Motivados pela denúncia de que um homem “numa moto preta e com capacete preto” havia realizado assaltos no centro de Palmeira dos Índios, Alagoas, e fugido em direção ao Bairro da Cafurna, ladeado por área retomada da Terra Indígena Xukuru-Kariri contígua ao núcleo urbano sede do município, policiais militares prenderam na noite da última sexta-feira, 11, o agente de saúde indígena e liderança do povo José Carlos Araújo Ferreira (na foto), mais conhecido na comunidade como Carlinhos. As informações constam no boletim de ocorrência lavrado no ato da prisão preventiva.  

Ao contrário do que afirmam os policias, Carlinhos diz ter sido detido na área da retomada que está dentro dos limites identificados como terra indígena e ao lado da aldeia Cafurna de Baixo. A defesa da liderança impetrou na manhã desta segunda-feira, 14, na Comarca de Palmeira dos Índios, pedido de revogação da preventiva e relaxamento da prisão. “A liderança foi presa dentro da terra indígena e a Polícia Militar não tem competência para tal, pois se trata de área federal”, defende o advogado Isloany Nogueira Brotas. Carlinhos segue detido na delegacia de Palmeira dos Índios.

O agente de saúde, desde o ano passado, é protegido, ao lado de outras duas lideranças xukuru-kariri, pelo Programa de Defensores de Direitos Humanos da Secretaria Especial de Direitos Humanos da Presidência da República. As ameaças contra o indígena se intensificaram com a retomada de área que fica ao lado da aldeia Cafurna de Baixo, que há pouco mais de um ano se encontrava nas mãos de invasores. Neste local de conflito agrário a liderança foi presa. Carlinhos, além de agente de saúde, é integrante da Comissão de Luta pela Terra do povo Xukuru-Kariri. 

A proteção do Estado tampouco fez recuar as ameaças de fazendeiros e policiais que sucessivamente o perseguiam na área retomada e na cidade. A liderança precisava fazer a própria segurança. Por conta disso, o indígena mantinha uma arma para se proteger em situações de mais vulnerabilidade. Nesse contexto, quando os policiais o revistaram encontraram uma arma calibre 38 de uso permitido. Autuado por porte ilegal de arma, o indígena foi detido.

Nas demais aldeias Xukuru-Kariri os indígenas entraram em alerta. Em conversas e reuniões, a comunidade chegou a ao consenso de que a paralisação da demarcação dos pouco mais 7 mil hectares é a causa da criminalização de Carlinhos. A Fundação nacional do Índio (Funai) estava na fase do levantamento fundiário para a indenização de benfeitorias das 463 ocupações dentro da terra indígena. O trabalho é parte do procedimento de demarcação.

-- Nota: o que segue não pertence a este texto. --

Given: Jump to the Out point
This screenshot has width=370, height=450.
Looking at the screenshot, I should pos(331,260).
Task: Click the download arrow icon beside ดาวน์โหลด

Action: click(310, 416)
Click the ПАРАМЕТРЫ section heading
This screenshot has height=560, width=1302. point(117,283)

Em Brasília, a pressão política feita por parlamentares, como o ex-presidente e atual senador Fernando Collor, fez o ministro da Justiça José Eduardo Cardozo paralisar os trabalhos e montar uma “mesa de diálogo”. As discussões não caminharam, pois o governo e seus aliados ocupantes da terra indígena queriam a diminuição da demarcação, que há 30 anos teve início com 36 mil hectares até cair para os atuais sete. Os Xukuru-Kariri se negam a reduzir sequer um palmo do território tradicional que lhes sobrou.

Com o impasse, as intimidações dos ocupantes contra os indígenas aumentaram de forma substancial. “Estava para acontecer isso com Carlinhos. A polícia entrava direto na aldeia retomada atrás dele. Desde 2011, o povo Xukuru-Kariri vem sofrendo todo tipo de ameaça. A polícia aqui sempre ajudou a nos ameaçar. Por outro lado, o Estado não cumpre o papel devido, que é de proteger lideranças e demarcar as nossas terras”, afirma uma liderança indígena, que não identificamos por motivo de segurança.

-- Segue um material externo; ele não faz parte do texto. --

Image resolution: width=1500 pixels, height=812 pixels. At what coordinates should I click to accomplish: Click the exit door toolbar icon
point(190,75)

Paralisação das demarcações

A prisão do agente de saúde indígena Xukuru-Kariri é mais um episódio de criminalização de lideranças que lutam Brasil afora pela demarcação de territórios tradicionais. Em maio deste ano, durante o trancamento de uma estrada vicinal na região do município de Faxinalzinho (RS), um grupo de indígenas Kaingang, que reivindicavam a regularização da Terra Indígena Kandóia, foi atacado por indivíduos que forçavam a passagem pela manifestação. No conflito, dois agricultores acabaram mortos. Em ação orquestrada, a Polícia Federal prendeu cinco lideranças Kaingang sem nenhuma prova. O Superior Tribunal de Justiça (STF) deferiu pedido liminar pela libertação dos indígenas.  

Tanto em Alagoas como no Rio Grande do Sul a paralisação das demarcações pelo ministro Cardozo, em prol de mesas de diálogo ao largo das determinações constitucionais, reforçam os conflitos entre indígenas e os ocupantes das terras tradicionais. Na Bahia, os povos Tupinambá de Olivença e Xakriabá de Cocos vivem situações semelhantes com indícios de milícias armadas agindo contra as comunidades. 

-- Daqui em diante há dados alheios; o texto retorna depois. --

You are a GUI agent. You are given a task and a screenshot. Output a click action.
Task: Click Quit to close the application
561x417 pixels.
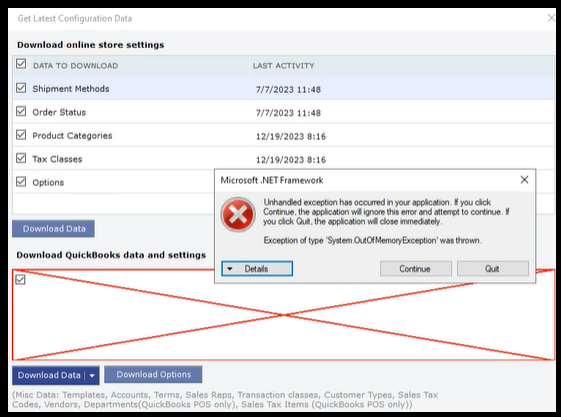tap(493, 269)
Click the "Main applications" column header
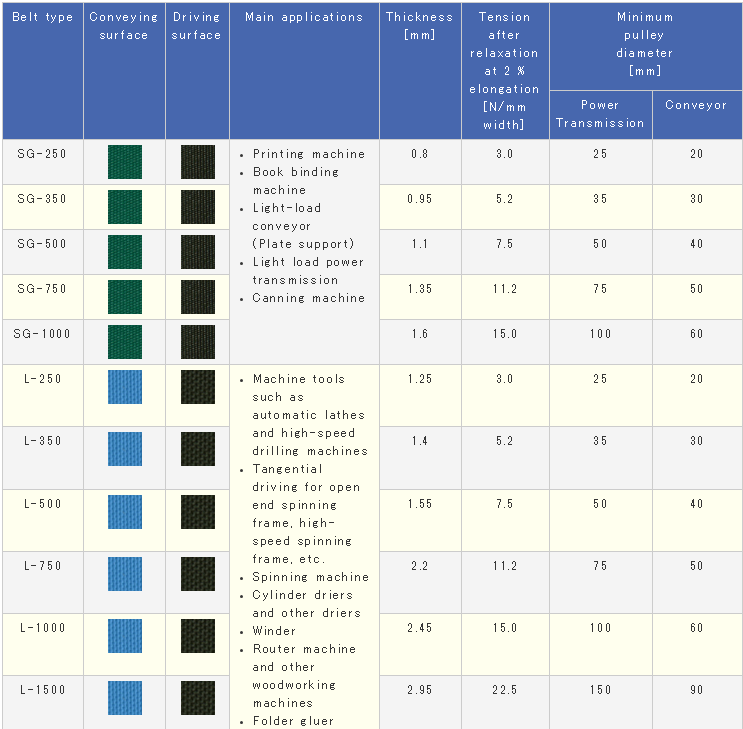Viewport: 743px width, 729px height. click(303, 18)
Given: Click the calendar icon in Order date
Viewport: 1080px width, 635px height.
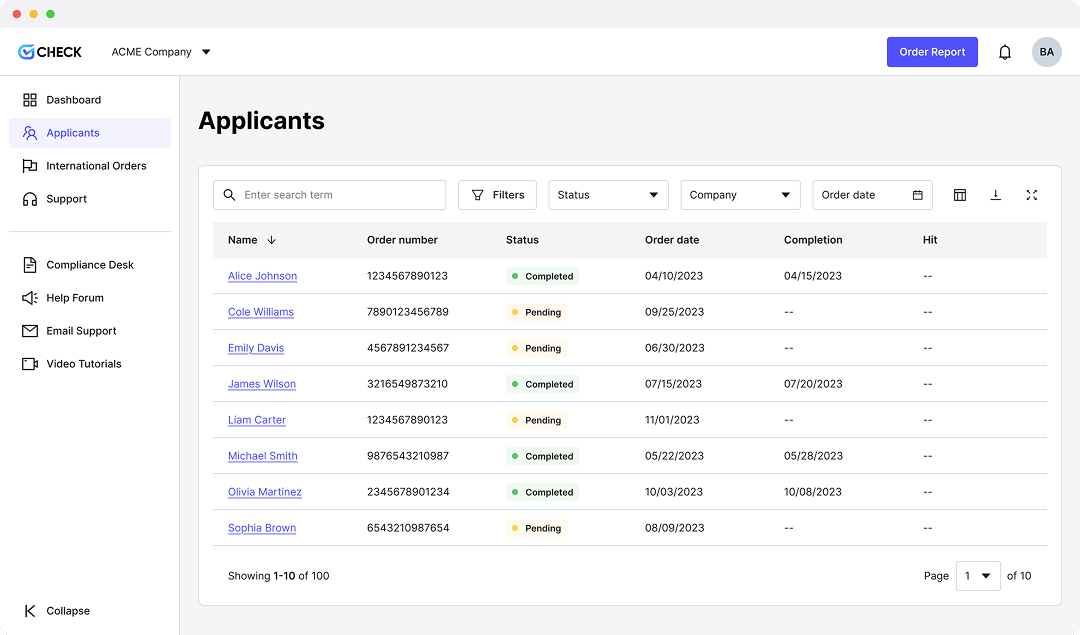Looking at the screenshot, I should 917,195.
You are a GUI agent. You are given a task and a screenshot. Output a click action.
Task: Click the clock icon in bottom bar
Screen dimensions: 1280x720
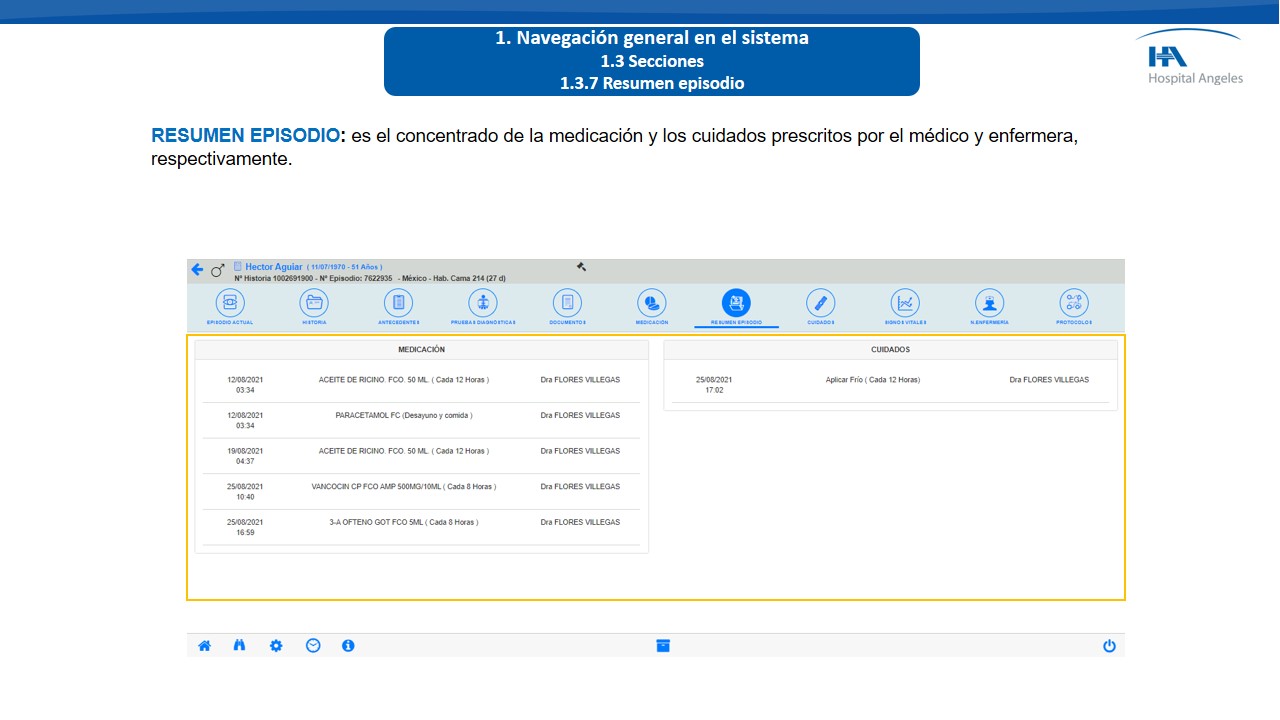click(313, 646)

“Estava tudo bem encaminhado aqui (Alagoas), mas os servidores da Funai foram obrigados a parar o trabalho com apenas 18 laudos fundiários de indenização prontos. Se olharmos outros exemplos, como no caso dos Pataxó Hã-hã-hãe (BA), só a demarcação garantiu o fim da violência contra os indígenas”, opina a liderança indígena.